Leadership lessons from Confucius: appearances matter

appearances matter

Confucius said: “I’ve never met anyone who loves virtue as much as sensual beauty.”

Don’t delude yourself: appearances matter. If you can’t be bothered to dress for the role you’re being interviewed for, why should your prospective employer be bothered to hire you? If a company that’s trying to do business with you can’t be bothered to have a clean and attractive website, why should you be bothered to give them an order?

Of course, appearances aren’t everything – but they can go a long way in projecting a sense of confidence and competence to others.


This article features a translation of Chapter 18 of Book 9 of the Analects of Confucius. You can read my full translation of Book 9 here.

(1) According to Sima Qian in the Records of the Historian (9.18), Confucius was inspired to make this lament during his visit to the state of Wei in 496 BCE in the hope of securing a position with its notorious ruler, Duke Ling.

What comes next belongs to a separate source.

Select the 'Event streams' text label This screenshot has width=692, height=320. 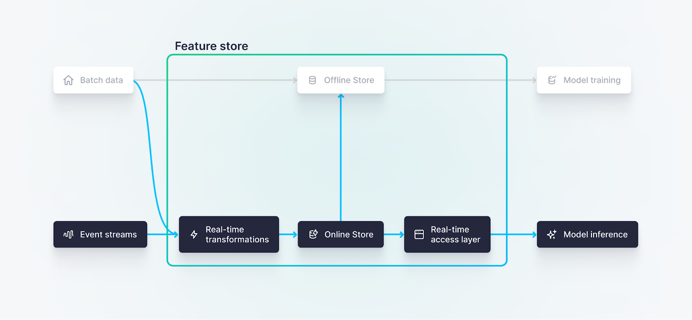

Rather than imbibing the wisdom of the sage on a carriage ride, the duke decided to sit with his consort, the equally notorious Nanzi (南子). This was a huge breech of ritual etiquette, perhaps even a deliberate insult, that left Confucius fuming alone in the carriage behind the happy couple. Not surprisingly, Confucius left the state of Wei soon afterwards having failed to find suitable employment. You can read more about the colorful life of Nanzi here.

(2) Confucius is clearly expressing his exasperation at the decadence of his contemporaries, who valued the physical pleasures of the flesh over the more intangible joys of virtue. His (rather optimistic) wish was that people would love virtue as instinctively and enthusiastically as sensuality.

(3) This passage is repeated in 15.13.